The great thing was that my extra slow pace on this grueling day allowed Mark and Barbara to catch up after a week. We all stumbled into a weathered miedeval pub in the mountains at a remarkable village named O´Cebreiro and devoured some local food from the newly entered province of Galicia for lunch. I had a very hot stew of pork ribs and carrots and felt completely confident I could find something to do for a living and stay here rather than continue climbing.
I guzzled some agua con gas at the pub and caught a glimpse at a flat screen TV that was on the wall. Images of Michael Jackson were flashing and the word muerte was there in the banner. Muerte, muerte? Then when I saw a picture of an ambulance I determined what muerte meant. Not long after, there was a clip of Farrah Fawcett as well – again the word – muerte.
I felt a renewed since of appreciation for my life and suddenly didn´t care so much that I had hours of more climbing. Still slow but all the while thinking of the many remarkable things I have to be grateful for, I finally reached the stopping point at Fonfria in the early evening.
High in the mountains with the aroma of fresh, moist cow pies every where you turned, I checked into the extremely crowded alburgue. With only a few makeshift spaces left to sleep, Mark asked if I wanted to pay a bit more and see about getting a double room that was available.
We both jumped at the chance and I loved having a private shower after that day.
With nothing else in town, we sat at long tables and ate family style; vegetable soup, and hunks of meat and clumps of potatoes – yes, you read right hunks and clumps, making me wonder if they slaughtered those cows right out back. The Galecian wine tasted like vinegar but the local dessert, a torte made of nuts, powdered sugar and spices was delicious.

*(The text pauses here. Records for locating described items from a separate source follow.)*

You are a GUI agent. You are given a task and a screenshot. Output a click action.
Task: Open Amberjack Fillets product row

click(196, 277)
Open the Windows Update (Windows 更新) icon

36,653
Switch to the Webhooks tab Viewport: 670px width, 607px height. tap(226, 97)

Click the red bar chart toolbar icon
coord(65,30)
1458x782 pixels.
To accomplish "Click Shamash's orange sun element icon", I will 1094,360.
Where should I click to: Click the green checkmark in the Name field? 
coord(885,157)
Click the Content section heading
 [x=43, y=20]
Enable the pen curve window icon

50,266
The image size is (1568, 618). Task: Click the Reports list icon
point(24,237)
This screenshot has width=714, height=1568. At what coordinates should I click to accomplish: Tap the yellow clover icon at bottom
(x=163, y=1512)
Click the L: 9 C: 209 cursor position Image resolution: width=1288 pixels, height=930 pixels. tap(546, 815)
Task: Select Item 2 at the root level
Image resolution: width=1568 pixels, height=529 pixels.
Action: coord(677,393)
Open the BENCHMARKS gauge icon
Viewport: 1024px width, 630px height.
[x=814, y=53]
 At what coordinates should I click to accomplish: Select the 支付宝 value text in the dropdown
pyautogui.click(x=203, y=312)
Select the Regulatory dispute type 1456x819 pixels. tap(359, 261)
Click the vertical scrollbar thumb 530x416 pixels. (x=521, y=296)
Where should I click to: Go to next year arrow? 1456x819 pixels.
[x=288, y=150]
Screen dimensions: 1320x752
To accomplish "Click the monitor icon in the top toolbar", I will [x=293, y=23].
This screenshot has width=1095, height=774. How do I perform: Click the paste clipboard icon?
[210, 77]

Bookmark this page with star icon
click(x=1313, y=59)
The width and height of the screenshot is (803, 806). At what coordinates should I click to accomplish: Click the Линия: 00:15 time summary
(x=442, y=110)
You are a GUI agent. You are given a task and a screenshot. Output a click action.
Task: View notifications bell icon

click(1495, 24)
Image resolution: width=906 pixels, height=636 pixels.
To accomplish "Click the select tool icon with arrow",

Free from a night of “auditorium” snoring, I savored the chance to sleep well but my brain had other plans and I was an insomniac for most of the night. The hunks and clumps probably contributed for there was also a bit of heartburn starting and I propped my pillow and sleeping bag up behind me to help ease the discomfort. Still, only catching minutes of sleep at a time, it was a long lingering – and, oh yeah, with all those cow pies – a muy fragrante night.